Greenpeace is on a mission to expose major corporations and government agencies involved in shady activities--by posting thousands of Freedom of Information Act documents on highly publicized websites. If Greenpeace's tactics work, the organization could change the way companies do business, or at least force them to better hide incriminating documents. Think of it as a government-enabled WikiLeaks for polluting companies. The first target: BP and all the companies involved in the Deepwater Horizon disaster.
This week, Greenpeace posted approximately 30,000 pages of previously unseen documents related to the oil disaster on its new PolluterWatch Research site. Greenpeace has only combed through a fraction of the documents, and already it has discovered some nasty facts--government officials, for example, knowingly played down the effect of the disaster on marine life, and BP was the only organization in charge of granting permits
to scientists wanting to access areas affected by the spill. The responsibility of discovering the other pieces of upsetting information hiding in the documents is up to enterprising members of the public.

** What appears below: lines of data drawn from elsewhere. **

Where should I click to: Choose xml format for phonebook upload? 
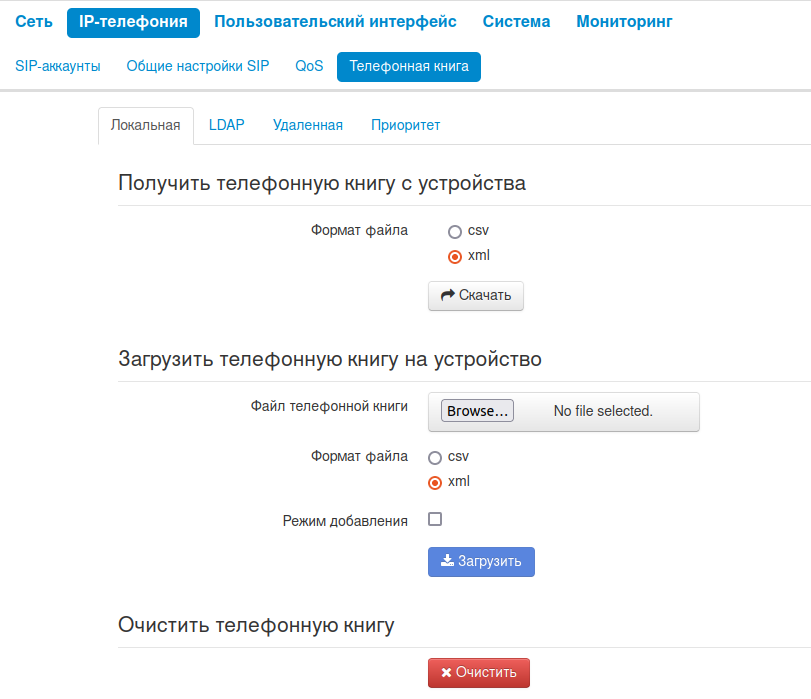click(x=435, y=483)
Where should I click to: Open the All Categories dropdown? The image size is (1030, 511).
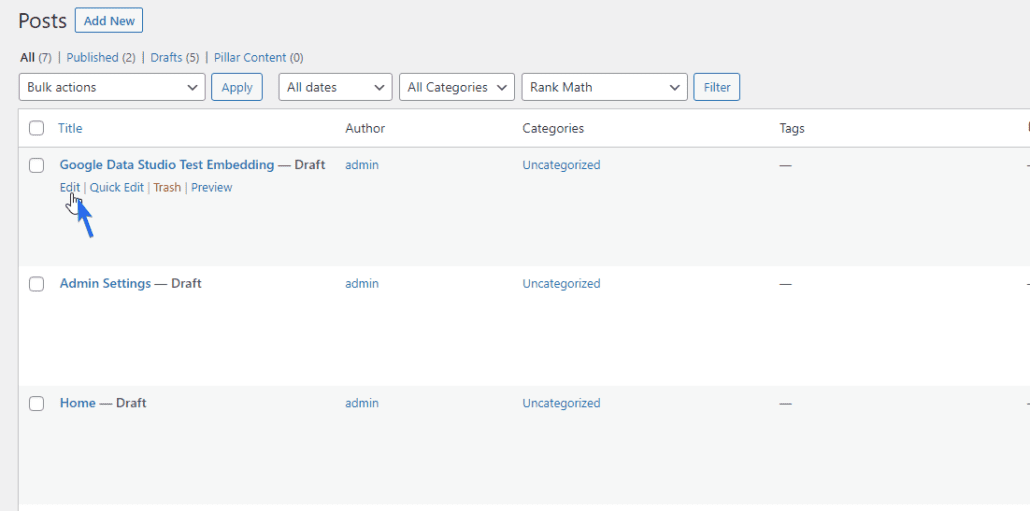pyautogui.click(x=457, y=87)
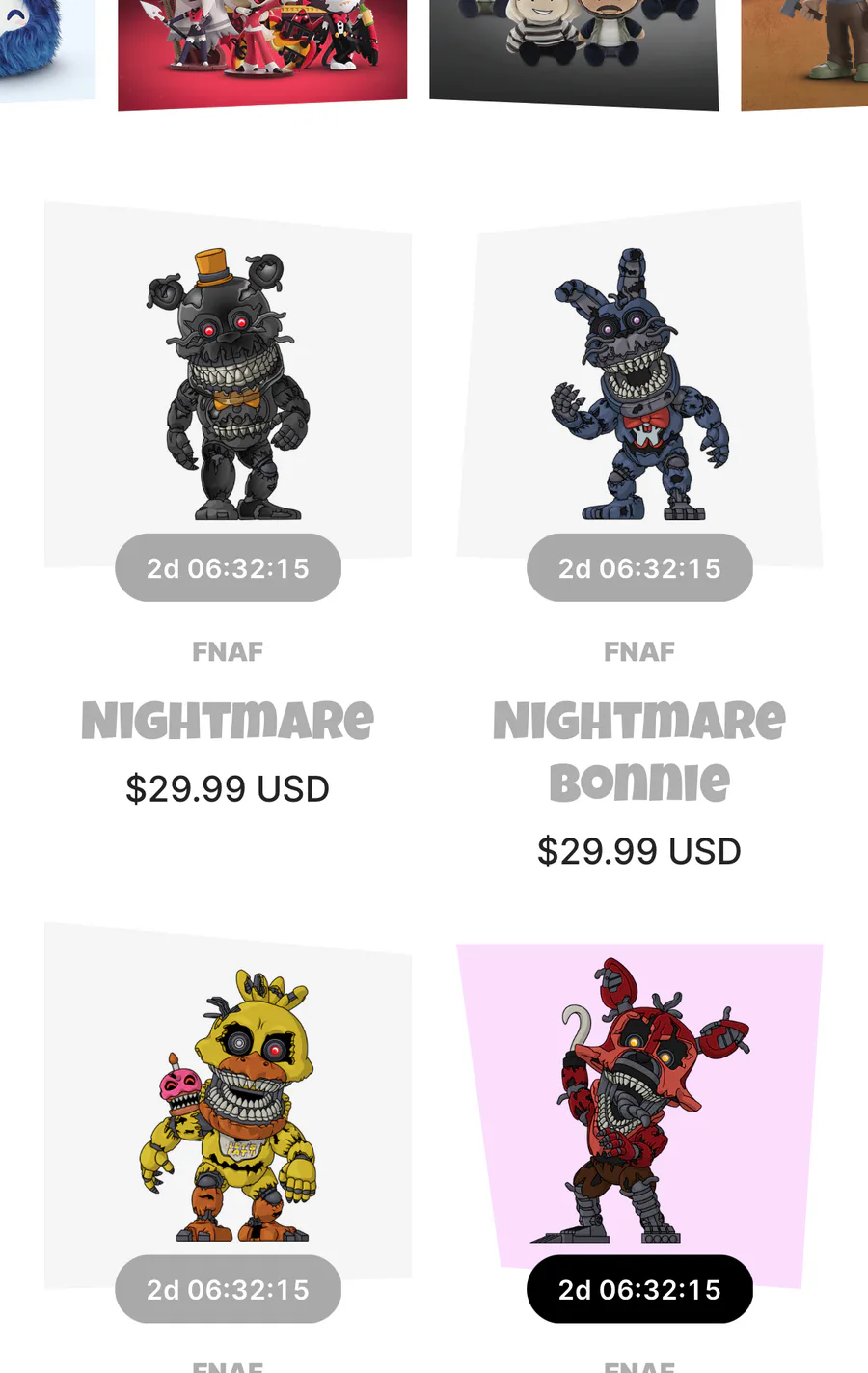Click the countdown timer under Nightmare Bonnie
This screenshot has height=1373, width=868.
[x=639, y=568]
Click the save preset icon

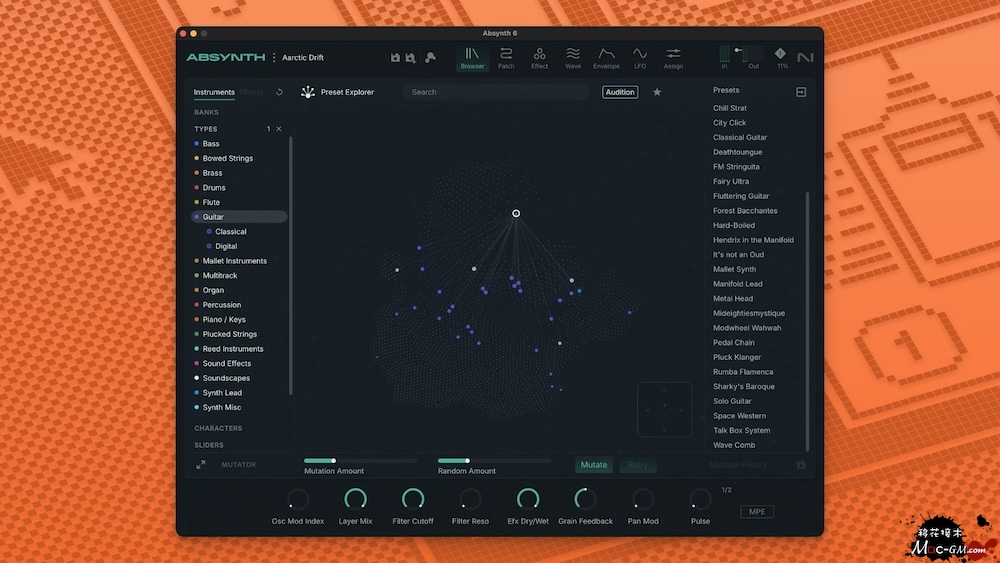[x=395, y=58]
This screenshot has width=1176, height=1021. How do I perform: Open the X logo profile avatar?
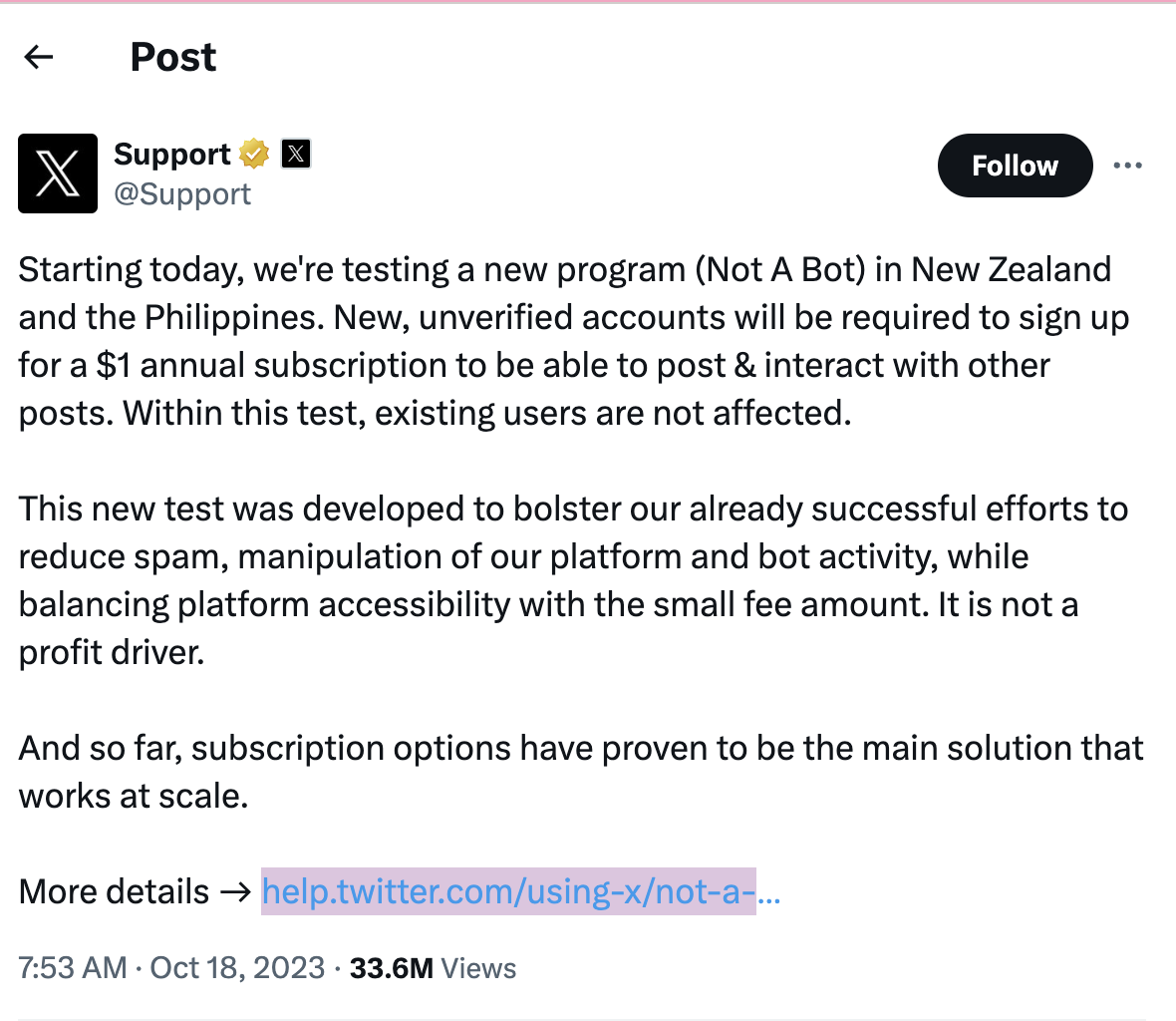tap(58, 173)
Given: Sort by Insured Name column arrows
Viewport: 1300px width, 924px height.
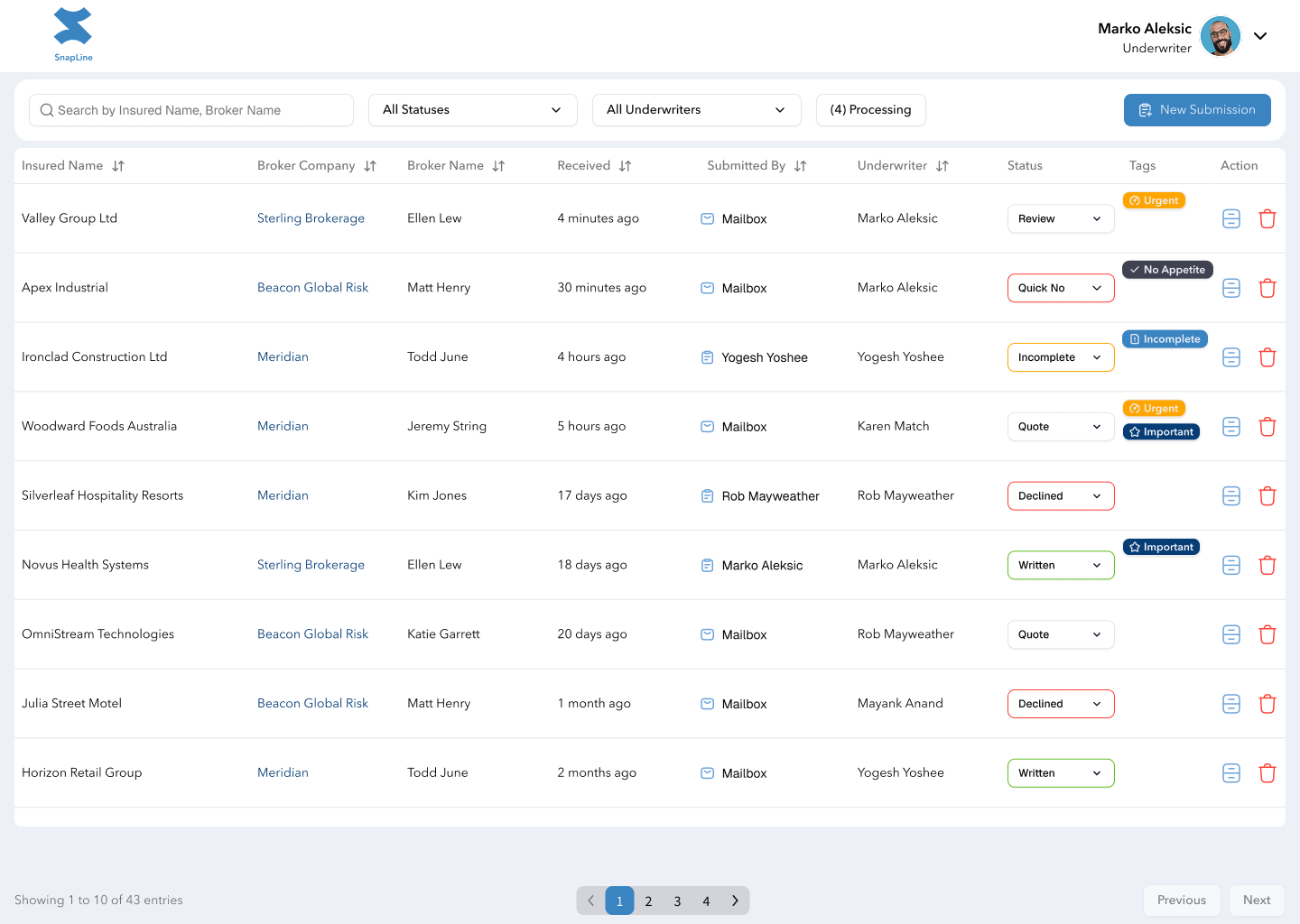Looking at the screenshot, I should (x=118, y=166).
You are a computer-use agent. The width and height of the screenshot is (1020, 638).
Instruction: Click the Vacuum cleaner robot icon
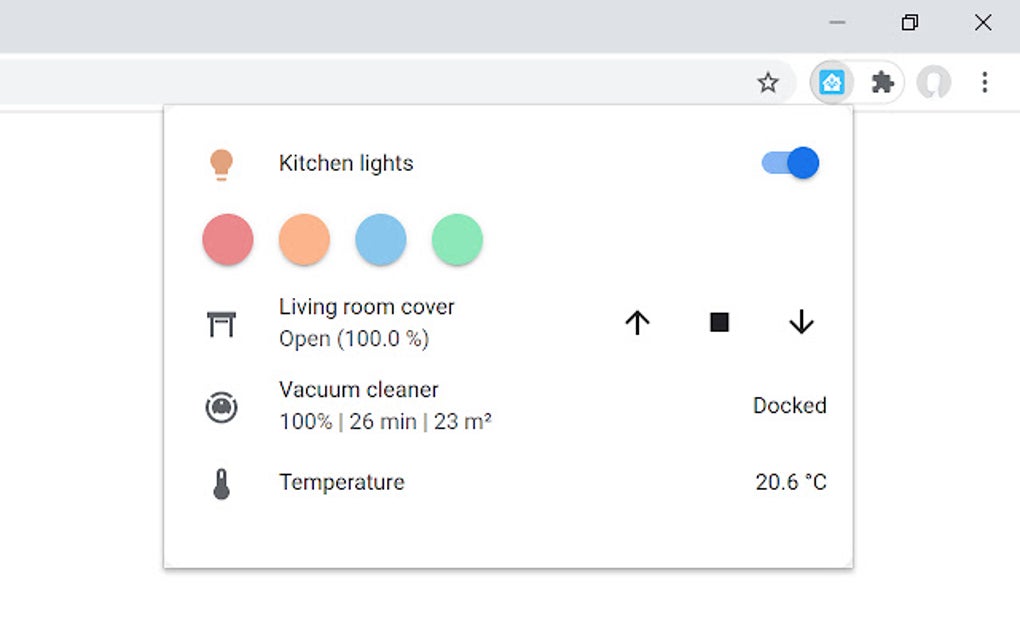[221, 406]
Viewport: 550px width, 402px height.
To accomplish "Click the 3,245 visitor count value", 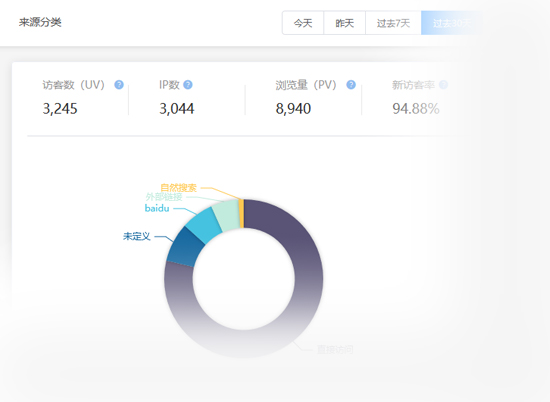I will [60, 109].
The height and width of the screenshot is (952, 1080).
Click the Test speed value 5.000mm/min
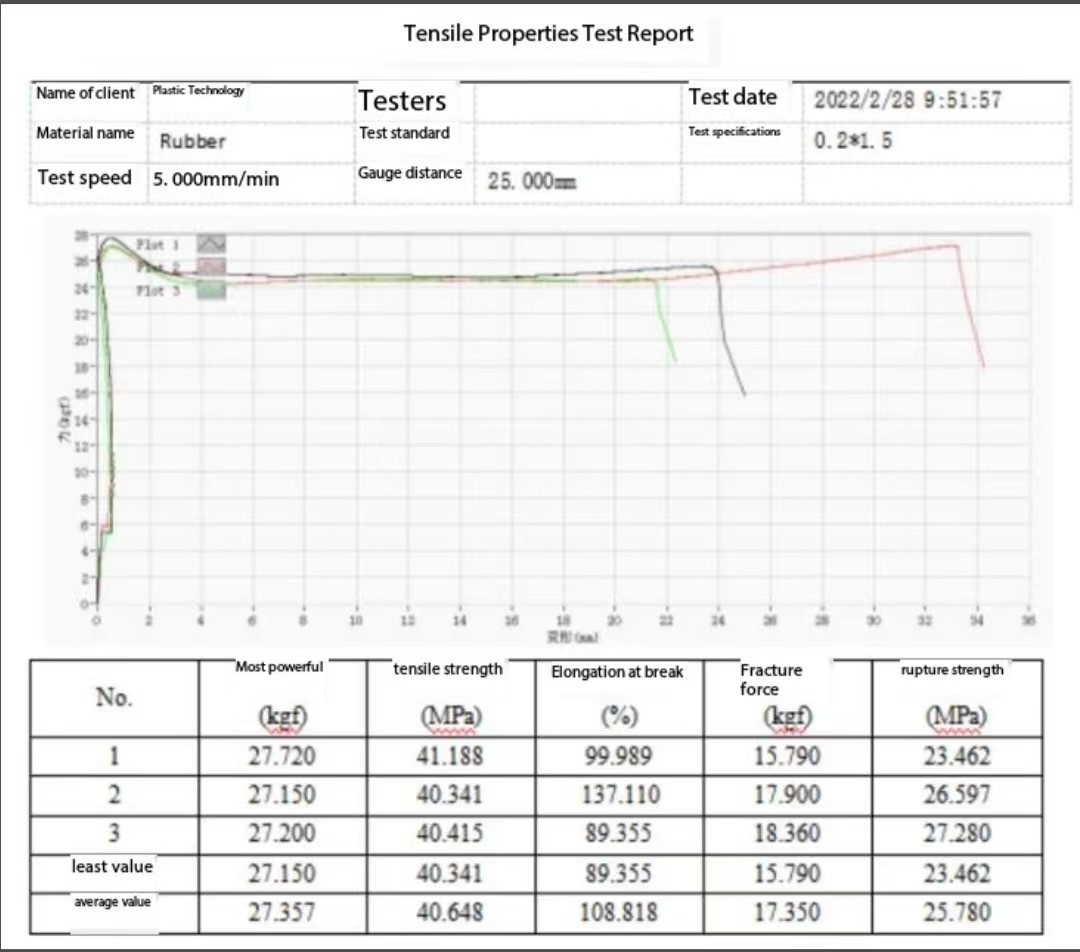pos(216,180)
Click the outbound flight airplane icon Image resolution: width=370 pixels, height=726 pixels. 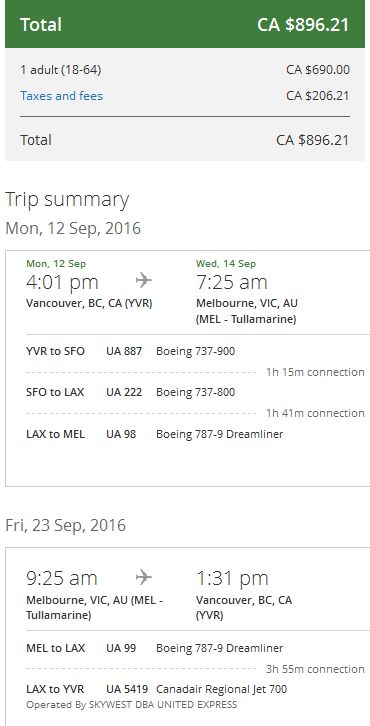coord(144,280)
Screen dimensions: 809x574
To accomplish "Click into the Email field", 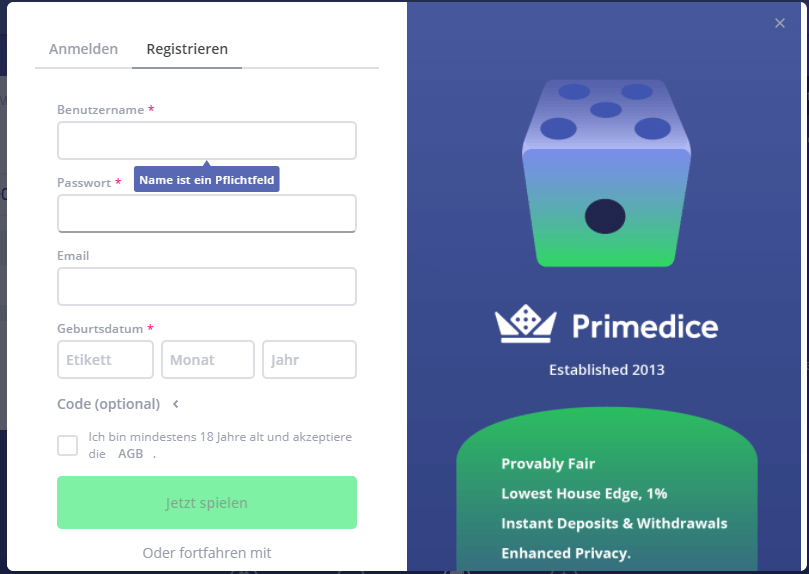I will click(x=207, y=286).
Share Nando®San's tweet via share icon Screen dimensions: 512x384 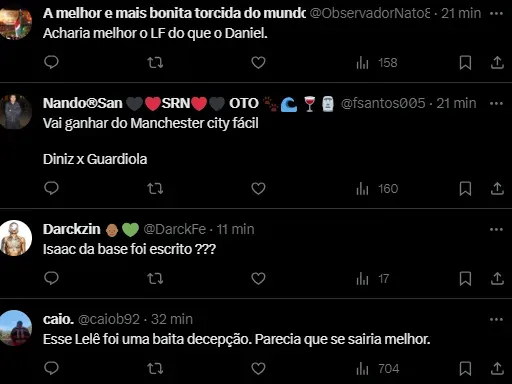point(497,188)
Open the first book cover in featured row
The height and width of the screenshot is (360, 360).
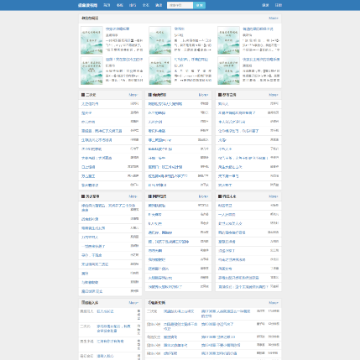tap(92, 40)

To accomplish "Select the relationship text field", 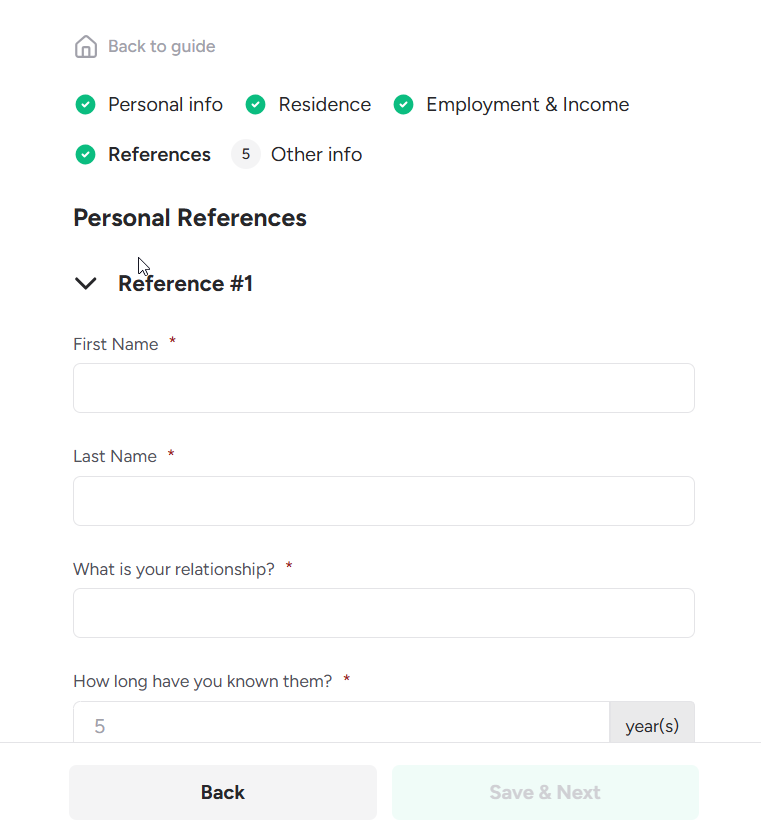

"BP and the federal government tried to hide the true
impacts of the biggest oil disaster in American history. We're hoping
that this database can help expose how they did it and allow local
people and armchair environmentalists to dig into the detail," explained Kurt Davies, Research Director at Greenpeace USA, in a statement. In other words, Greenpeace wants to crowdsource the dirty work of exposing corporate misdeeds to the public. Ideally, the hundreds (or thousands) of people picking apart the documents will find useful information and publicize it. Go get to work!
It's a tactic that just might succeed--if people are willing to spend time poring through, say, the minutes of internal BP meetings and flagging them as important so that Greenpeace researchers can do their thing. Greenpeace says that the Deepwater Horizon documents are just the beginning; the organization plans on opening up other controversial companies and agencies to scrutiny in the future. If they do, it might be time for oil-spilling, rainforest-mowing, and water-polluting companies to at least think about cleaning up their acts. The thinking stage is probably as far as the BP's of the world are likely to get, at least until Greenpeace finds something that puts someone in jail.